Lo que hace que su historia sea tan impactante no es solo su muerte, sino la manera en que vivió sus últimos años. No se escondió, no se rindió y no dejó de ser ella misma. Esa autenticidad es, quizás, el legado más grande que dejó.

Hoy en día, cuando se habla de Edith González, no solo se recuerda a la actriz talentosa, sino a la mujer valiente que enfrentó la vida con coraje. Su historia sigue siendo una fuente de inspiración para quienes atraviesan momentos difíciles, recordándonos que la actitud con la que enfrentamos los problemas puede marcar una gran diferencia.
También dejó una enseñanza importante sobre la importancia de la prevención y la atención a la salud. Su caso hizo que muchas personas tomaran conciencia sobre el cáncer de ovario, una enfermedad que en muchos casos se detecta tarde. Gracias a su valentía al hablar del tema, ayudó a visibilizar una realidad que afecta a muchas mujeres en silencio.

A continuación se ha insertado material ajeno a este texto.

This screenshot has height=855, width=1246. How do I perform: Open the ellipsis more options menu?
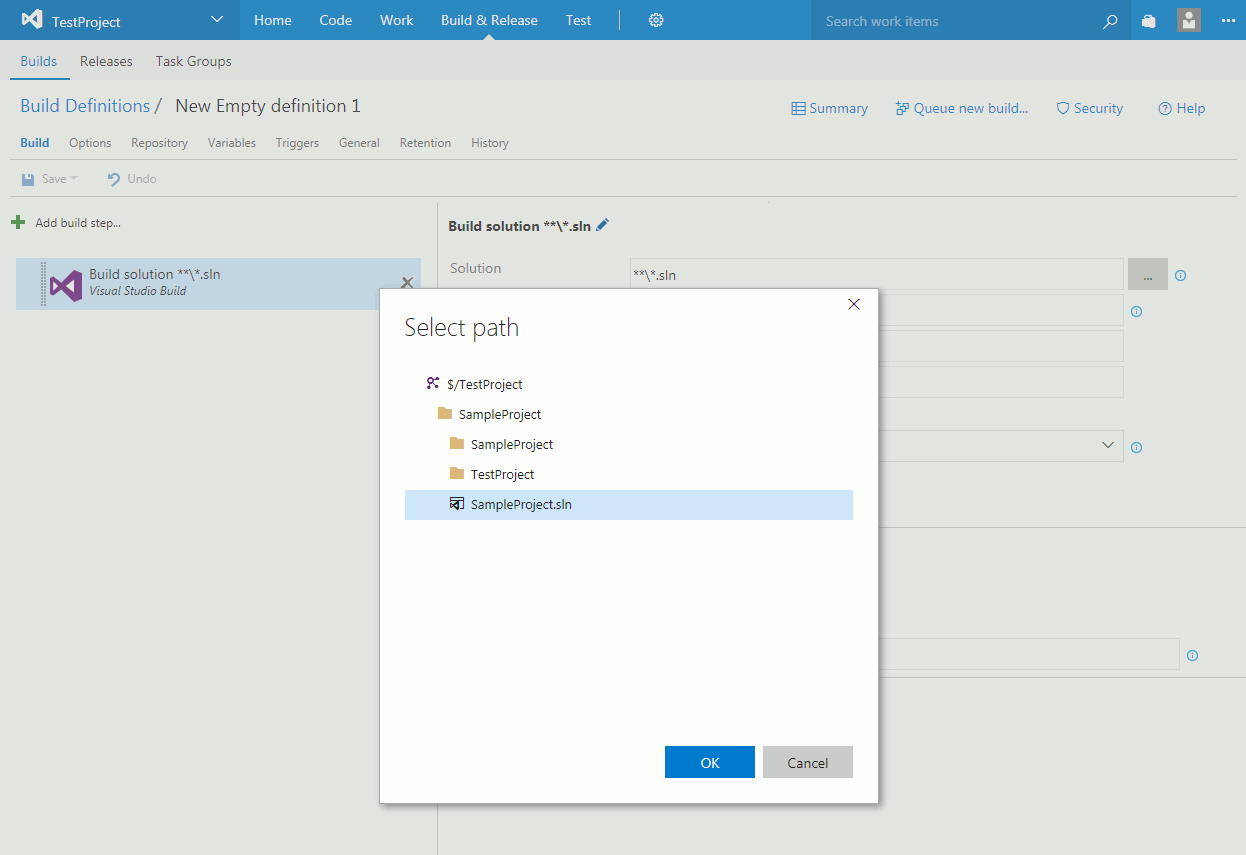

A pesar de su partida, su esencia sigue viva en sus trabajos, en los recuerdos de su familia y en el cariño del público. Cada escena que interpretó, cada entrevista que dio y cada mensaje que compartió forman parte de un legado que trasciende el tiempo.
Porque al final, más allá de la fama y el reconocimiento, Edith González fue una mujer que vivió intensamente, amó profundamente y luchó hasta el último suspiro. Y eso es algo que no se olvida.